A Mofarrej diz que as manifestações afugentavam clientes do local. Segundo o site da construtora, o empreendimento Ibirapuera Boulevard (IB) possuí três torres de 27 andares, com dois apartamentos por andar. São 156 apartamentos e 6 coberturas duplex com, respectivamente, 246 metros quadrados e 391 metros quadrados. As vagas na garagem variam de quatro, para o primeiro, e cinco, para o segundo. Estima-se que os valores das unidades podem chegar a R$ 5 milhões.

– O objetivo não é tolher manifestação de ninguém, mas direito tem um limite, e houve um abuso.

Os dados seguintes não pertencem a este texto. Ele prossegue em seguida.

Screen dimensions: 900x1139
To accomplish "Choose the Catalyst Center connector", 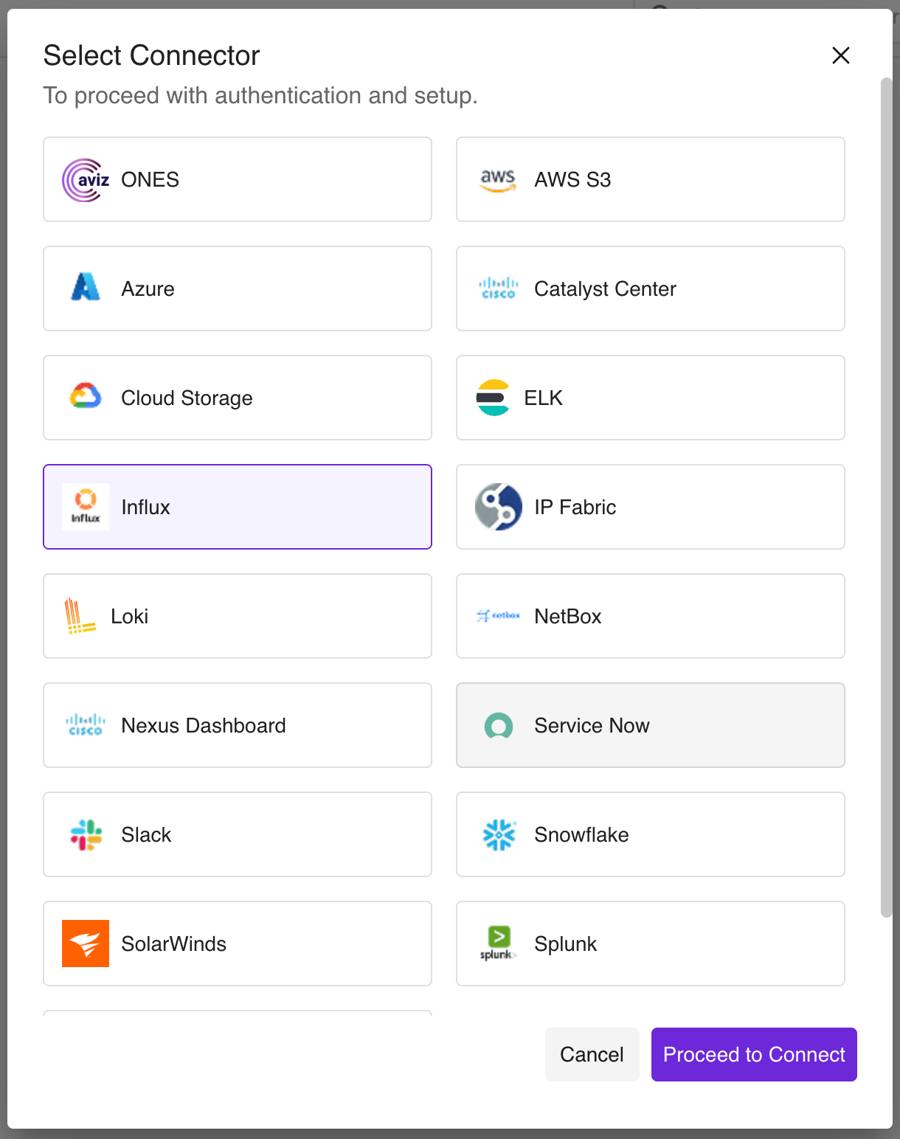I will click(650, 289).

Nenhum direito é absoluto. Se de um lado há o de expressão, reunião e crítica, do outro há o de livre-iniciativa, direito de propriedade. São os dois previstos na Constituição e, segundo reunião com o relator, antes da sessão de hoje (ontem) um não pode prevalecer sobre o outro – diz o advogado da construtora, Daniel Sanfins.

Ricardo Fraga, por outro lado, argumenta que a área em questão estava parada há mais de 50 anos e era assunto da comunidade do bairro há décadas – objeto de várias matérias de jornais do bairro, inclusive. “A gente não é contra o empreendimento. É a favor de projetos urbanos mais decentes”, disse o engenheiro agrônomo em entrevista a um documentário sobre o caso, “O Outro lado do Muro – A História”.

O advogado Renato Silviano, que representa Ricardo Fraga, questiona a decisão da Justiça e estuda entrar com recurso em instâncias superiores. Ele diz que o direito à liberdade de expressão é um dos pilares da democracia e lembra que o próprio Supremo Tribunal Federal (STF) já se pronunciou sobre dizendo que, por conta disso, é um sobredireito.

– Foi (uma decisão) periclitante ao exercício da liberdade de expressão. O empreendimento vai além da livre-iniciativa, ele extrapola e, apesar de privado, prejudica o público. E o interesse público deve prevalecer. Houve, nesse caso, uma colisão de direitos fundamentais ou constitucionais. O próprio STF já se pronunciou que a liberdade de expressão é um sobredireito. Ele está acima dos outros, é um dos pilares da democracia.

A Artigo 19, organização que trabalha com liberdade de expressão, disse que a decisão desta quarta-feira vai contra os padrões internacionais sobre o assunto.

– Trocaram seis por meia dúzia e a decisão em nada beneficia o Ricardo. Não conheço, pelo menos em relação a protestos na internet, um caso similar que tenha tido uma decisão desfavorável dessas. Propõe uma reflexão internacional acerca da liberdade de expressão – disse a advogada do Artigo 19, Camila Marques.